Bu sözel kültürün yazılı medyada yazıya dökülmesi Alevî kimliğinin farklı versiyonları için de yeni bir forum oluşturmuştur. Etnik Türkler ve Kürtlerin de Alevî mezhebinin bir parçası olması hasebiyle yeni iletişim ağlarının neticesinde farklı etnik, lisan ve eğitim grupları arasında bir mücadele alanı haline gelmiştir. Bir Alevî kimliğinin (devlet destekli siyasî kimliğin aksine) inşa süreci bir pazar ortamında ve yeni iletişim ağlarında geçmesinden ötürü daha dinamik ve hem içeriden ve hem de dışarıdan müdahale edilebilmektedir.

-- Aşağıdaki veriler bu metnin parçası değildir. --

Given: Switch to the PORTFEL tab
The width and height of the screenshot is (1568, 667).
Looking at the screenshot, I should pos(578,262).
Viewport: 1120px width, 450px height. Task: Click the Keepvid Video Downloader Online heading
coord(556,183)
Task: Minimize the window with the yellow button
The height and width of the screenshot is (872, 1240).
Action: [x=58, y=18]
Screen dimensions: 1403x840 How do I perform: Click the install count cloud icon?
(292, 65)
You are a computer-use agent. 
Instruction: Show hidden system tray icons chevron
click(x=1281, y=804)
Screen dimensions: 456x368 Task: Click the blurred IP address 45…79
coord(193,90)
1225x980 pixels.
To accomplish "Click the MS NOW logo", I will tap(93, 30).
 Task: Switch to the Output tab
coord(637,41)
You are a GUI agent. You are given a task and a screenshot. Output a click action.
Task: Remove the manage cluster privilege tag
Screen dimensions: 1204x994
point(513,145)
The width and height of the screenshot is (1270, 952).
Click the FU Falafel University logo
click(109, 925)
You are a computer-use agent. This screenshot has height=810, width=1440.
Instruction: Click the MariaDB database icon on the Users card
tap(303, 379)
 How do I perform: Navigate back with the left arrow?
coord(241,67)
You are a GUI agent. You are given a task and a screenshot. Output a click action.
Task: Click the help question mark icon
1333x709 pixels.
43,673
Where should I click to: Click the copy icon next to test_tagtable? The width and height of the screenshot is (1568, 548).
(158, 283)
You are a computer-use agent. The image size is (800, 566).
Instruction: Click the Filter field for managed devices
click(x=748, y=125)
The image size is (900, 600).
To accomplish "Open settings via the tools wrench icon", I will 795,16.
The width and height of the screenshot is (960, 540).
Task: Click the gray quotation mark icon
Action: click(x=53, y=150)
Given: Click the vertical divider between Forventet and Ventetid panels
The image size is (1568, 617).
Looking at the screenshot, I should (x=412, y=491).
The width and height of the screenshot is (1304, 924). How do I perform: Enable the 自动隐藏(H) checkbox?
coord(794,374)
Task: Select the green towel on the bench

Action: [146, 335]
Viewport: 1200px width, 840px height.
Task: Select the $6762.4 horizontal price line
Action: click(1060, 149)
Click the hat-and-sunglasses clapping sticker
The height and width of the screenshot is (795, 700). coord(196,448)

Alevî cemaatı bu yeni ortaya çıkan modernitenin neticesinde diğerlerinden ayrılarak bölünmüştür. Meselâ, kırsal kesim Alevîleri daha çok geleneksel ve Cumhuriyet Halk Partisi taraftarı olma eğilimindedirler; küçük şehir Alevî cemaatleri siyasî tavırları bakımından bölünmüş ve hâkim Sünnî kültüre daha uyumlu bir hale gelmişlerdir. Bununla birlikte, kırsal kesimde doğmuş ama ebeveynleriyle birlikte 1960 ve 1970’lerde büyük şehirlerin varoşlarına göç etmiş Alevî nesli daha devrimci fikirleri desteklemektedir. Bu son grup Alevî cemaatı arasında yapılmakta olan kimlik tartışmasında daha hâkim durumdadır, zira bunlar eğitimli ve yerel fikirlerden evrensel kavramlara daha kolay geçiş yapabilmektedir. Meselâ, önde gelen Kürt-Alevî siyasetçilerinden Ali Haydar Veziroğlu şöyle demektedir: “Eğer Alevî gençliğini biz eğitip kontrol altında tutamazsak bu durum siyasî ortamda bir ihtilafa yol açacak ve bunun bedelini de cemaat ödeyecektir”. Demokratik Barış Hareketi’ni yakın zamanlarda siyasî bir partiye dönüştüren Veziroğlu, dernekleri de aşırı sol ideolojinin eğitim merkezleri olmakla eleştirmiştir[10].
Bu şehirli nesil daha seküler bir din yaratmaya çalışmakta ve kendilerini de Sünnî-İslâmî harekete muhalif olarak konumlandırmaktadırlar. Bununla birlikte, Alevî kimliğinin oluşturulması Türkiye devletinin hudutlarıyla sınırlı değildir, zira asıl saik ve malî destek Avrupa’dan gelmektedir. Alevî cemaati, yerel TV istasyonları ve dergileri ile Avrupa’da oldukça iyi bir biçimde organize olmuştur ve Türkiye’deki siyasî hayatta belirleyici bir rol oynamaktadırlar. Meselâ, Berlin’deki Alevî cemaati Al-Gül dergisi, Alcanlar radyo istasyonu ve haftada 4 saat yayın yapan Alcanlar TV kanalına sahiptir (Zaptçıoğlu, 1995).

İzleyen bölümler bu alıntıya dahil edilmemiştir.